Las puertas de Andalan estaban de nuevo abiertas para los héroes del Reino de Astrid. El grupo formado por Víctor, Eleanor, Bujic y Lorayn, que viajaba atrás en el carro sin hablar mucho, había llegado a la capital. Hace tan sólo una semana habían recibido la carta real, firmada por Tino, para que llegaran lo más rápido posible, debido a un decreto real.
Se dirigieron directamente hacia el Palacio Real, el punto de encuentro establecido en la nota. A pesar de que viajaban los cuatro, sólo Eleanor y Víctor fueron citados. Bujic aprovechó para hacer unos negocios y se llevó consigo a Lorayn para que le sirviera de ayuda. La muchacha aceptó sin muchas ganas, pero la insistencia del albino pudo con ella. A la joven no le apetecía viajar junto a Víctor y Eleanor, que formaban una pareja que ella no soportaba. Desde la noche que los descubrió, había pocas palabras entre ellos.

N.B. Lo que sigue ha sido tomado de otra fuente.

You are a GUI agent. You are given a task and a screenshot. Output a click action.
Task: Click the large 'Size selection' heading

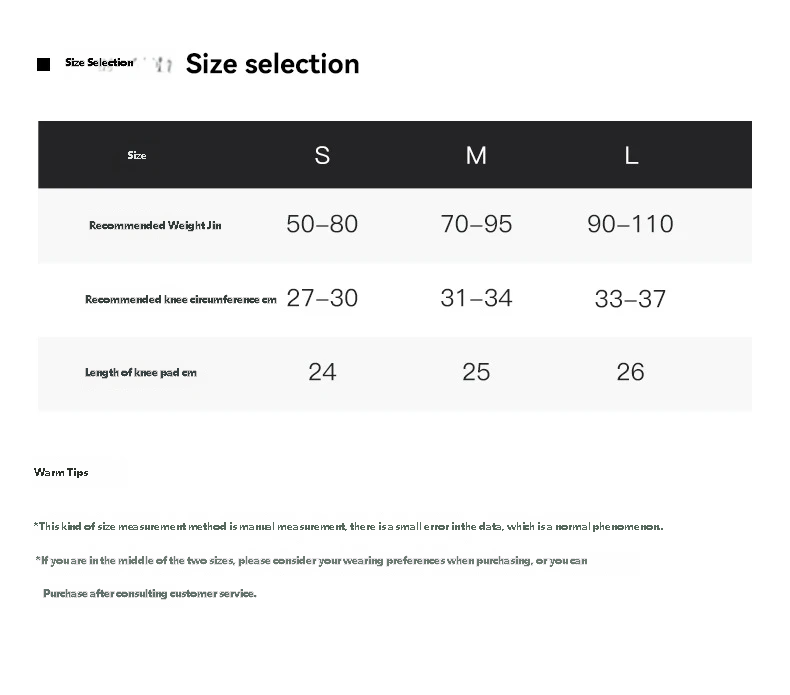click(x=273, y=65)
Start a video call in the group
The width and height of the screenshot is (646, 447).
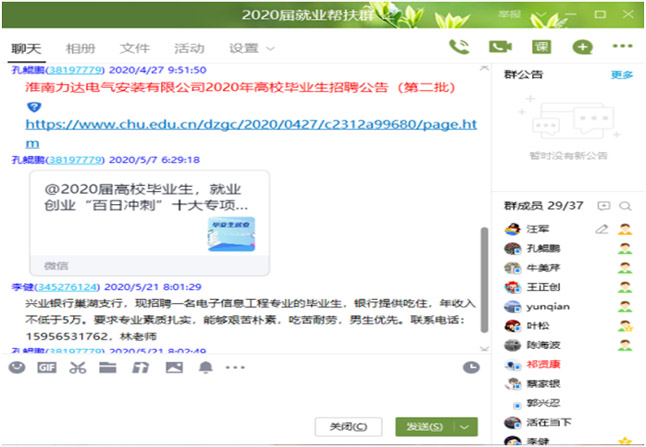[500, 47]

Al fin, llegaron al Palacio. Dejaron el carruaje y entraron dentro los citados. A las afueras, esperaban tanto Bujic como Lorayn. Otro carruaje, empujado por caballos convencionales, se paraba frente a la peculiar pareja. De él bajó Erion, con lujosos ropajes y dejando en el interior del transporte a dos bellas mujeres. El mago se alegró al ver a Lorayn.
- ¡Lorayn! ¡Cuánto tiempo! - el chico abrazó a su compatriota, que también le respondió con una sonrisa. - No te esperaba por aquí.
- Yo tampoco pensaba venir, lo hago por trabajo, junto a Bujic.
- En realidad ella me lo debe. - dijo feliz el albino. - No aguantó ni una semana de posadera.
- ¿Posadera? - Erion se extrañó. - ¡Qué ridículo! Estoy seguro de que eres mucho más valida que eso. - El joven avanzó unos pasos y les hizo una señal. - Venid, podéis entrar en la reunión. Al fin y al cabo sois nuestros grandes amigos, tenéis derecho a saber lo que ocurre.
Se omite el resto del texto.